Escolha seu veneno: a mídia...
... a religião...
... ou o estado totalitário mesmo! Ainda bem que não vivemos nesse trem. Não, pera...
Em 2013 foi lançada uma adaptação da HQ, que só chegou aos cinemas brasileiros mais de um ano depois. Roteirizada e dirigida pelo coreano Joon Ho Bong (mesmo diretor de "O Hospedeiro", o filme mais lucrativo já produzido na Coréia do Sul), "O expresso do amanhã" é o primeiro filme ocidental do diretor. Estrelado por Chris "Capitão América" Evans, mas também com bons nomes como John Hurt (R.I.P.), Ed Harris e Tilda Swinton. Apesar das diferenças em relação à HQ o filme funciona, e foi um dos melhores que eu assisti em 2014. Mesmo com um final diferente, com direito à plot twist e cenas de ação à exaustão, um vício das produções ocidentais atuais, a essência da HQ se faz sentir e a cenografia e caracterização da produção fazem as duas horas do filme valerem muito a pena. Como eu sempre digo pra minha mulher: "Nunca vi um filme coreano realmente ruim" rsrsrs.
"O expresso do amanhã" a.k.a Snowpiercer (2013)
CompReto e dubRado
Pra quem gosta de distopias, tanto a HQ quanto o filme são um prato cheio. Quem aprecia HQs Européias, vai curtir o estilo de Jean-Marc Rochette, que inclusive tem uma evolução da primeira para as outras duas histórias, perceptível não só em seu traço, mas principalmente na fluidez narrativa, no ato de contar a história de um quadro para outro. Além das três HQs, essa edição nacional tem um posfácio do cartunista Jean-Pierre Dionnet, onde ele fala um pouco a respeito da HQ e da adaptação cinematográfica, com imagens de produção da adaptação.

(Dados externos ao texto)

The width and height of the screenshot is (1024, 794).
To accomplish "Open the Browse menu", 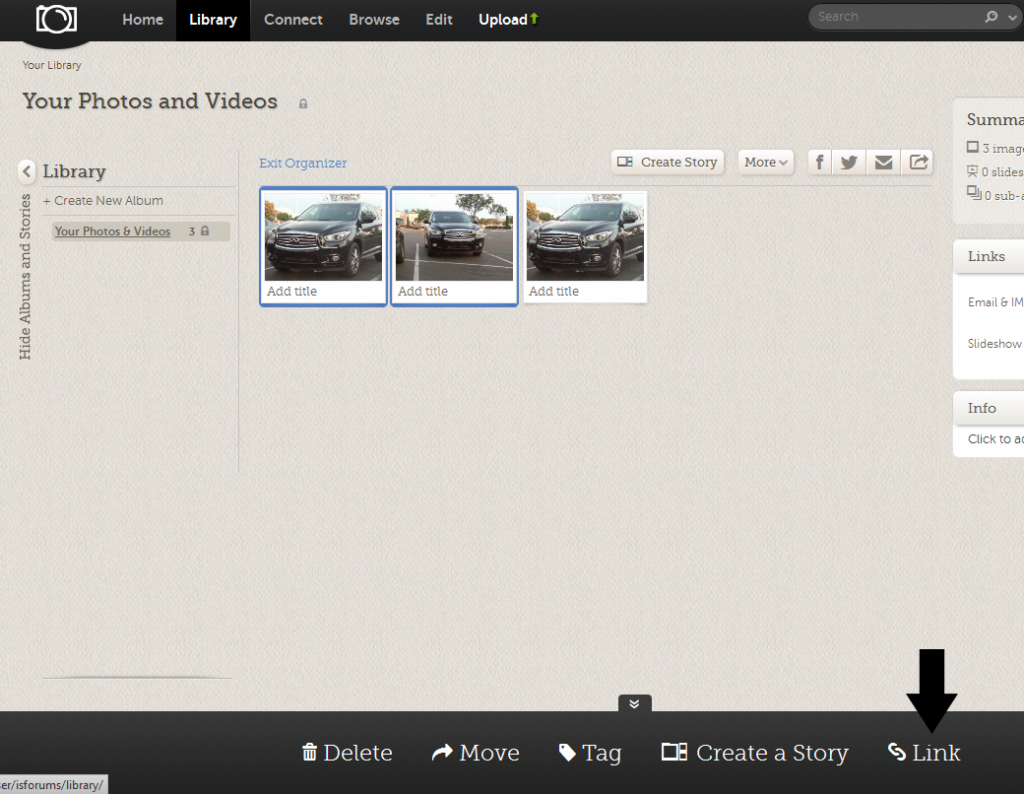I will coord(374,20).
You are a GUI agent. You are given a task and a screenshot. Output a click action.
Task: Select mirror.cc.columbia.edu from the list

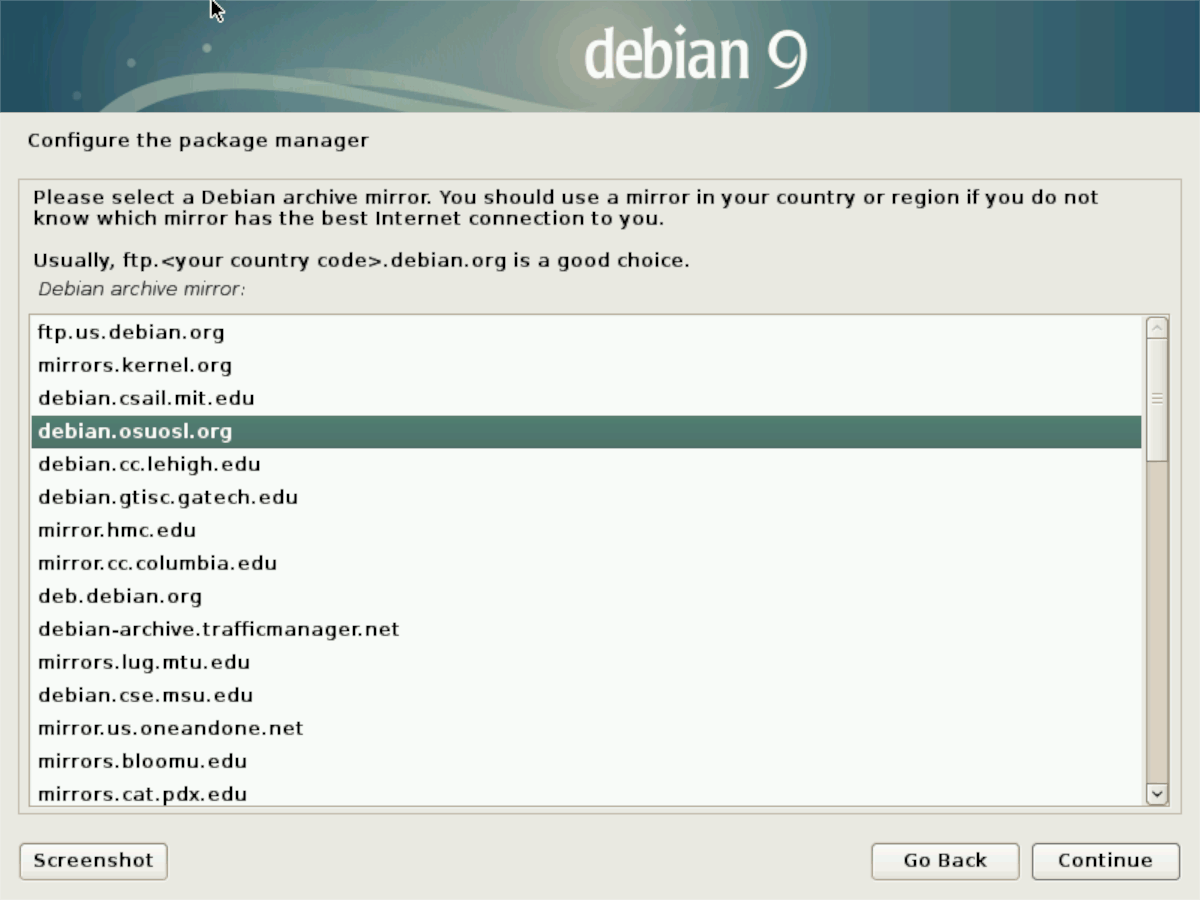pyautogui.click(x=156, y=563)
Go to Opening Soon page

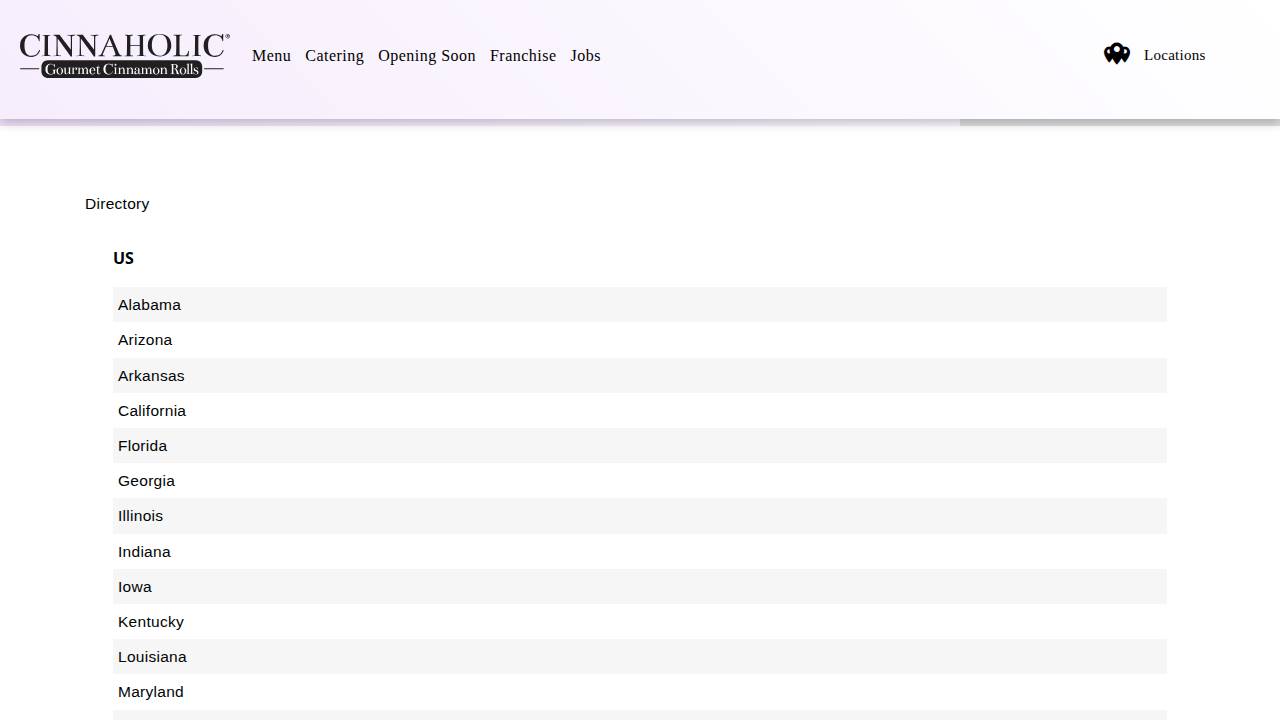426,56
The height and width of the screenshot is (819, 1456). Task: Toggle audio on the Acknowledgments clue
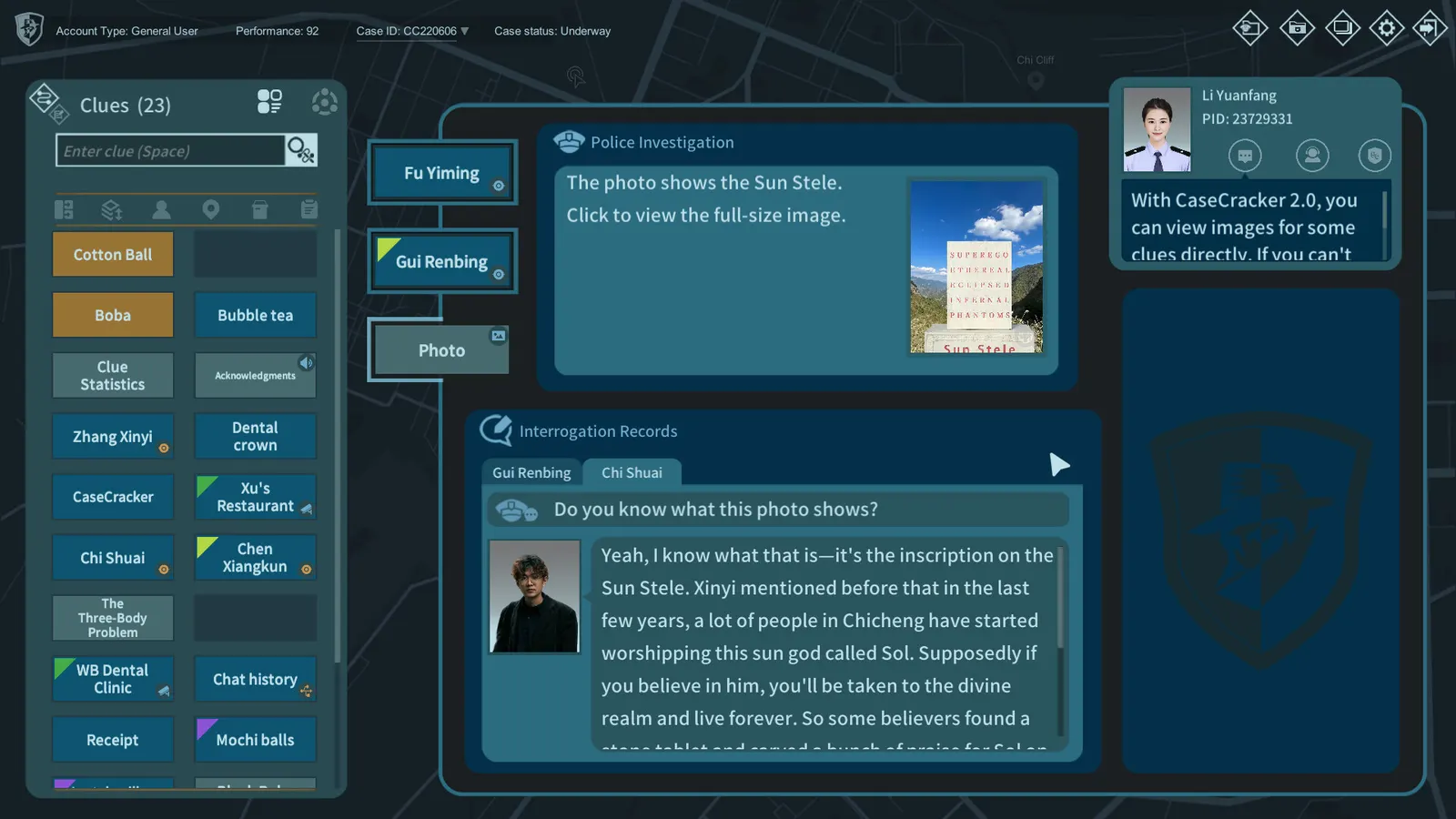pyautogui.click(x=307, y=363)
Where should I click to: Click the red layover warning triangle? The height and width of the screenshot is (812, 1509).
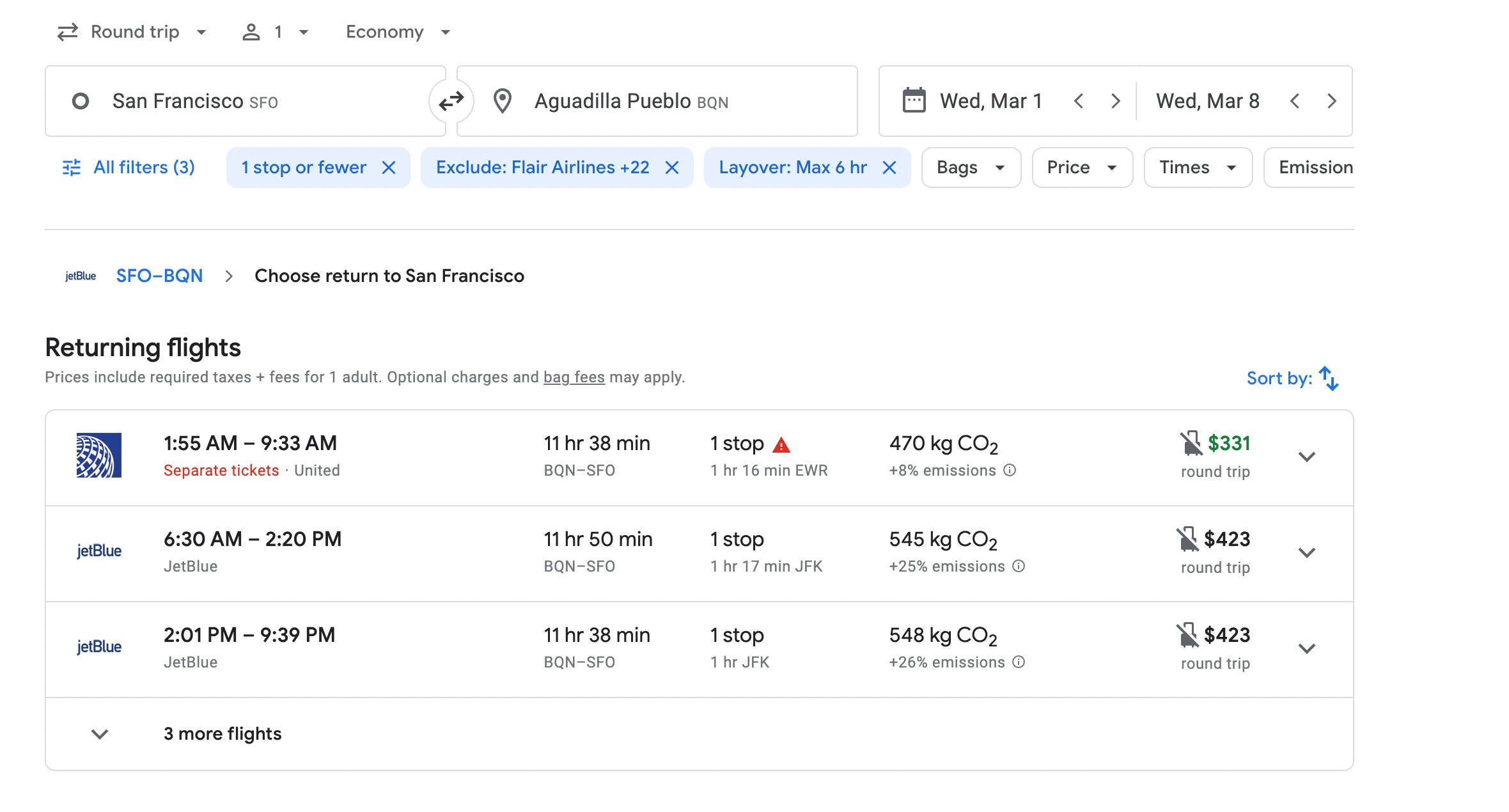781,445
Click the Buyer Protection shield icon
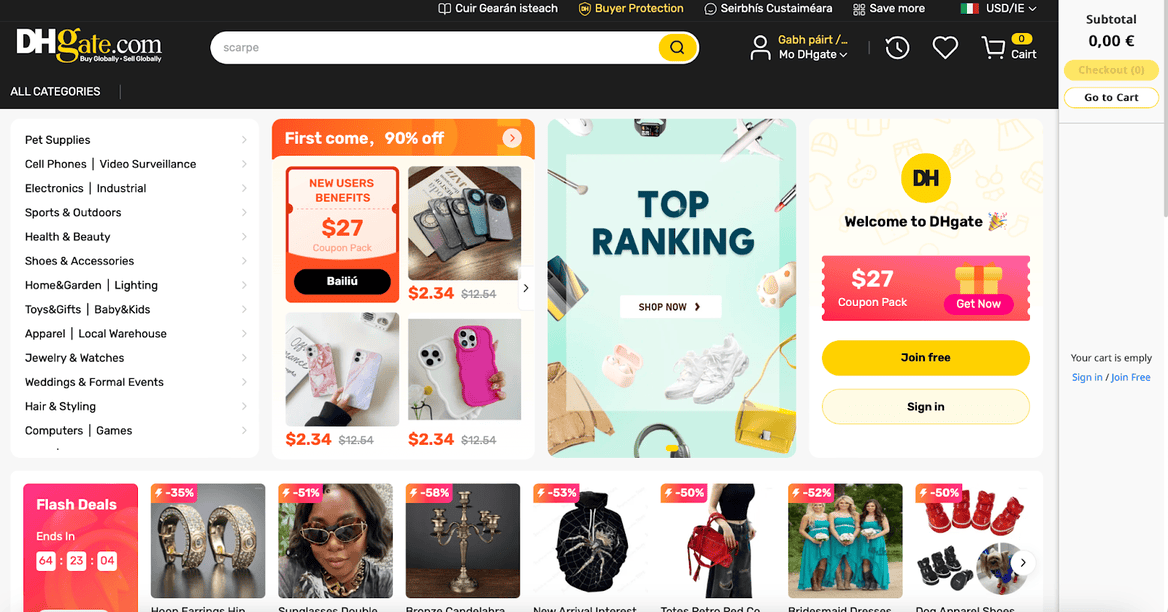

Uma alegoria que mostra o vício da humanidade em repetir os próprios erros, ao criar um microcosmo idêntico ao que foi responsável pela destruição do mundo, "O perfuraneve" começa lento, mas engrena a leitura rapidamente, e à medida que a trama se desenrola, não dá mais pra parar de ler, como uma locomotiva sem freios, até suas páginas finais. Uma história sobre o egoísmo incorrigível do ser humano, e como pessoas inventam hierarquias e castas até em situações limite. E é por isso que eu prefiro os macacos.